(Extracted data)
>>>

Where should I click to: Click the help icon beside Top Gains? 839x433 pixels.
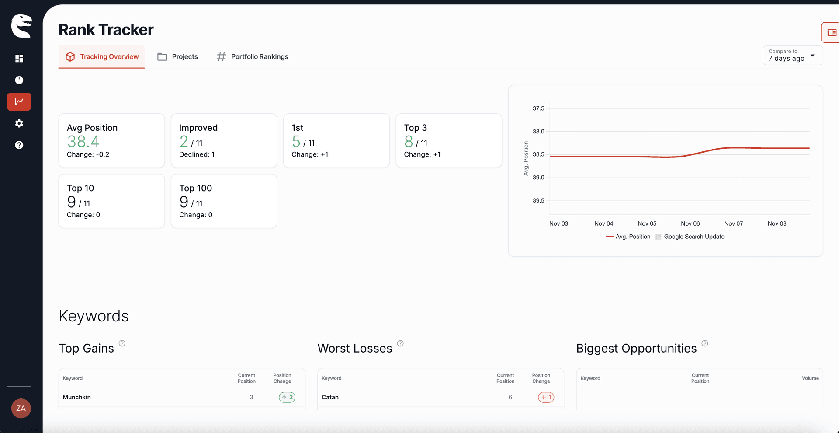(122, 343)
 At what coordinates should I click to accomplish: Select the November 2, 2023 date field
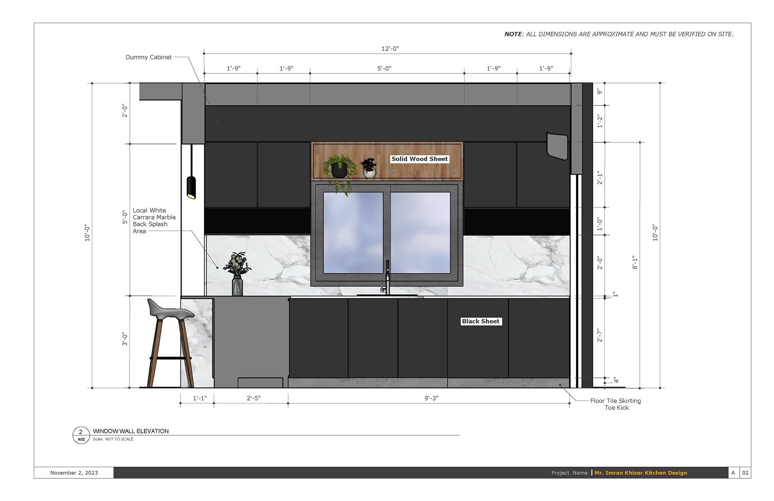74,472
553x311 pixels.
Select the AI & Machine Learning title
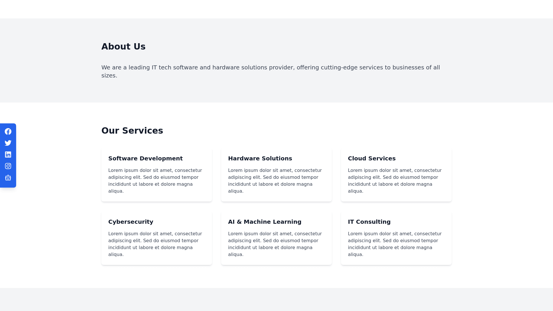(264, 222)
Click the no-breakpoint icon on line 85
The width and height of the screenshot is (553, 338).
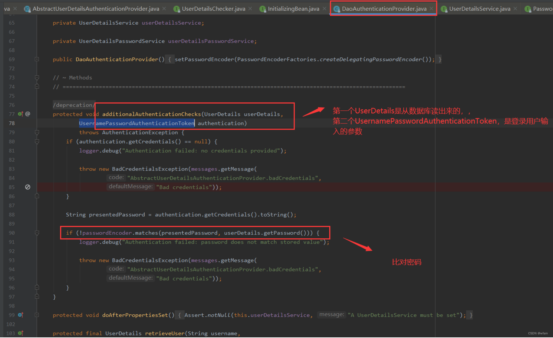tap(28, 187)
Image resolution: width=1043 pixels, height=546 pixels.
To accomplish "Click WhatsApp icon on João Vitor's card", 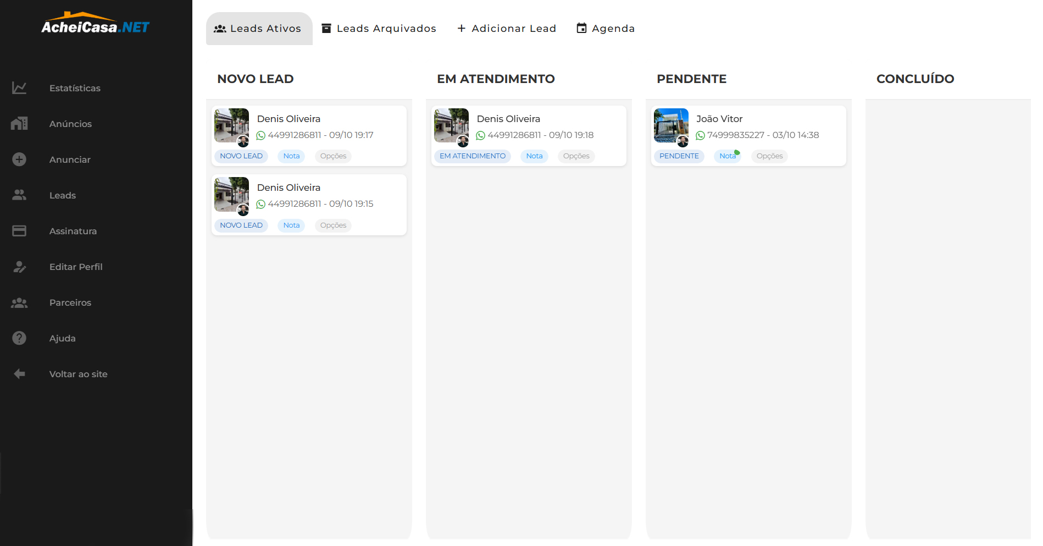I will (x=700, y=135).
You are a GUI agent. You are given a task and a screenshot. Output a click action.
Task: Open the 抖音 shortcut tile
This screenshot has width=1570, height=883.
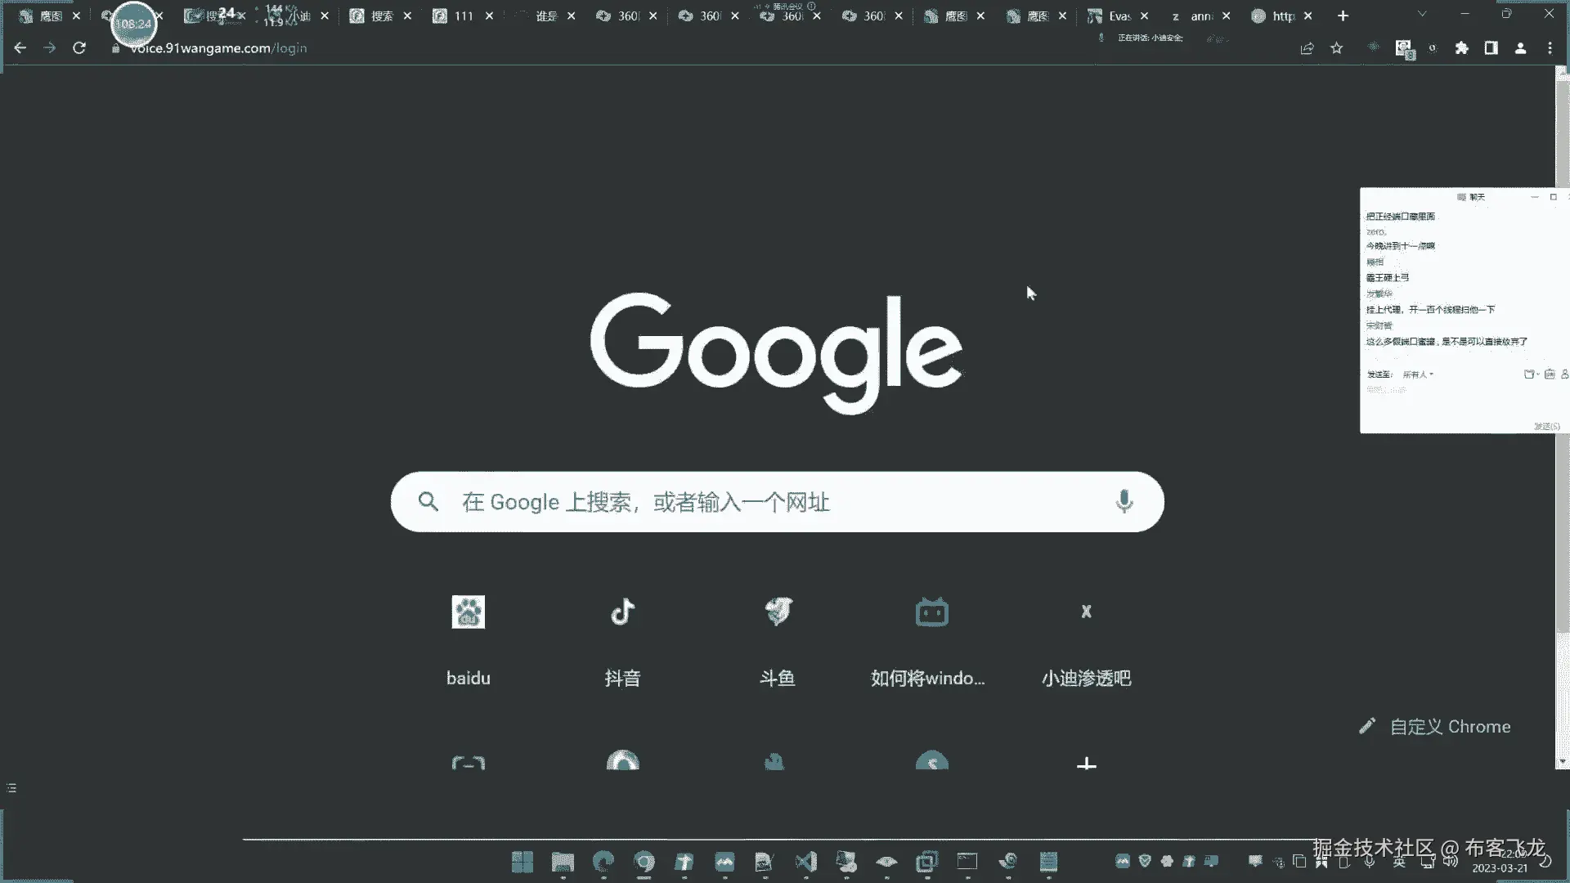622,612
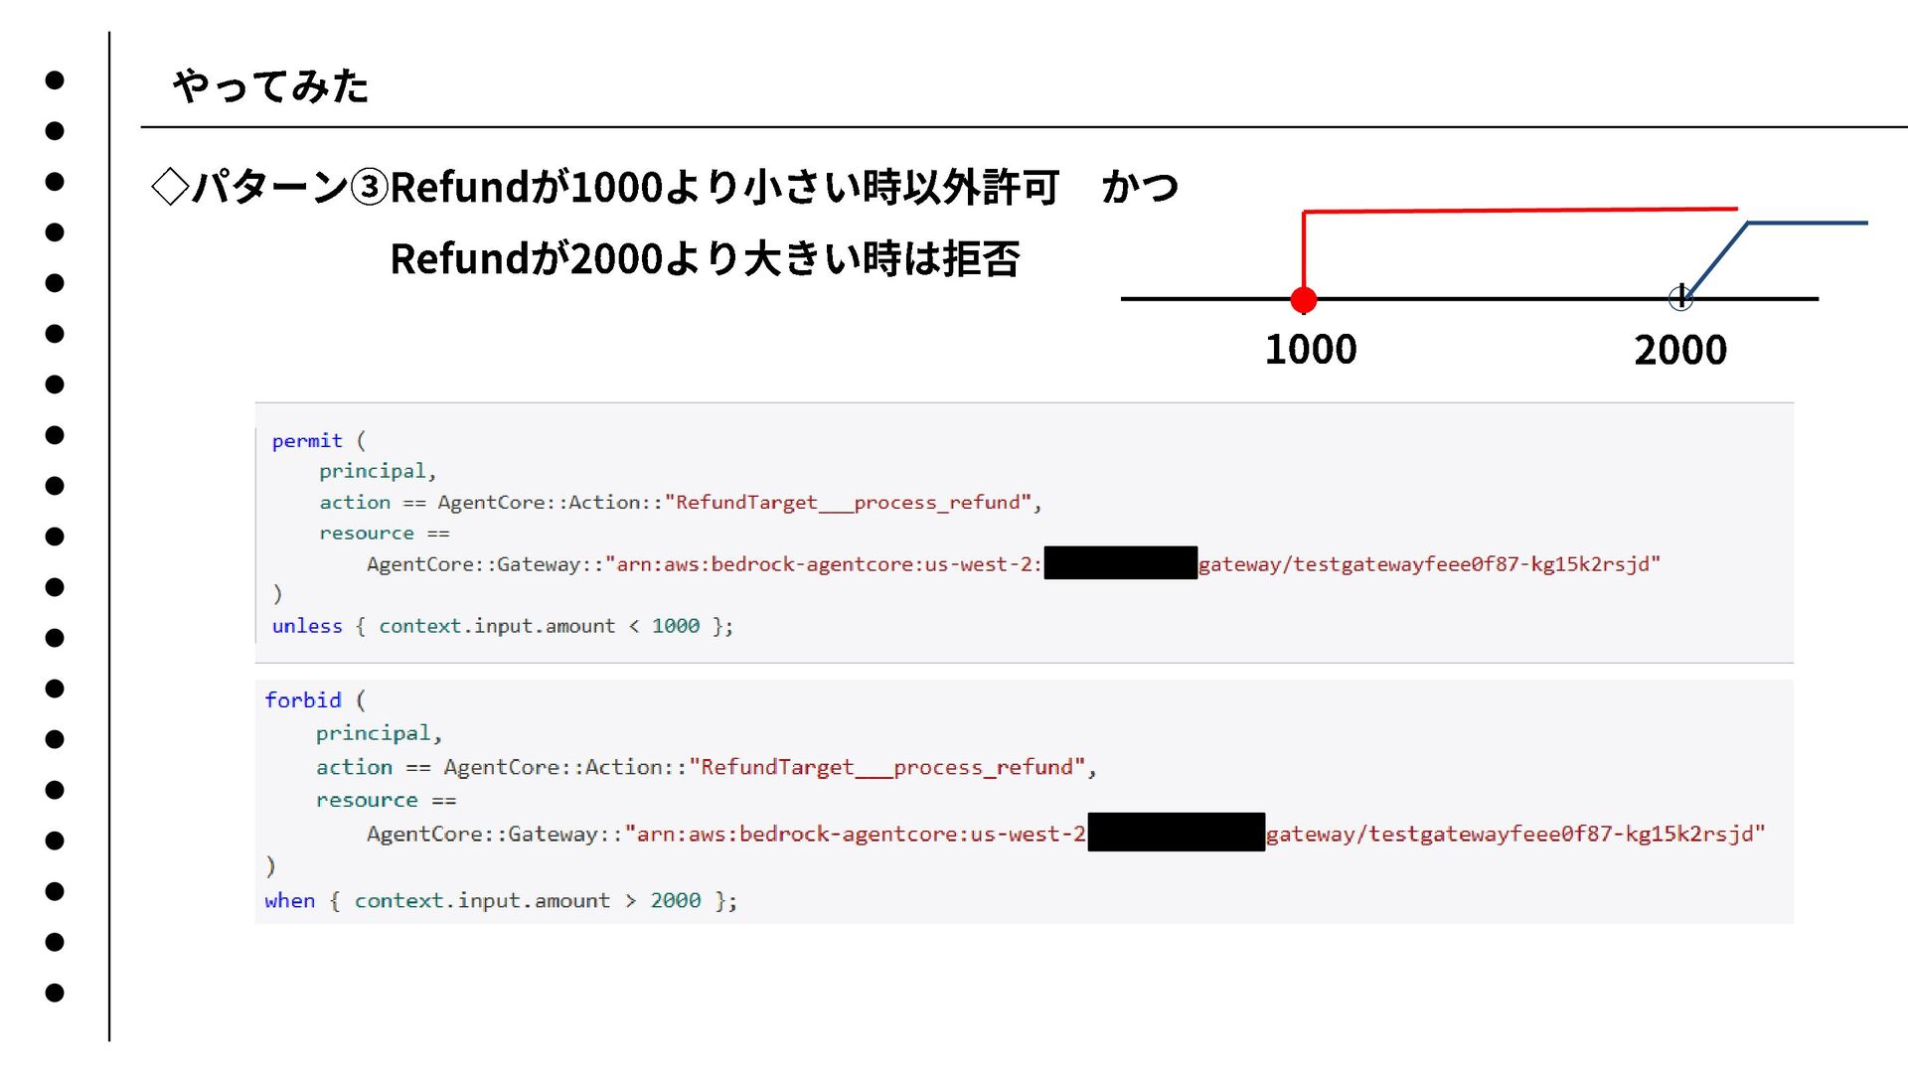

<<<

Could you return each line, unchanged, from the line containing "Task: Open the 抖音 shortcut tile" through the last line of the entries above, leaving out the pictures?

(Solution to this problem)
Task: Open the 抖音 shortcut tile
This screenshot has width=1570, height=883.
622,612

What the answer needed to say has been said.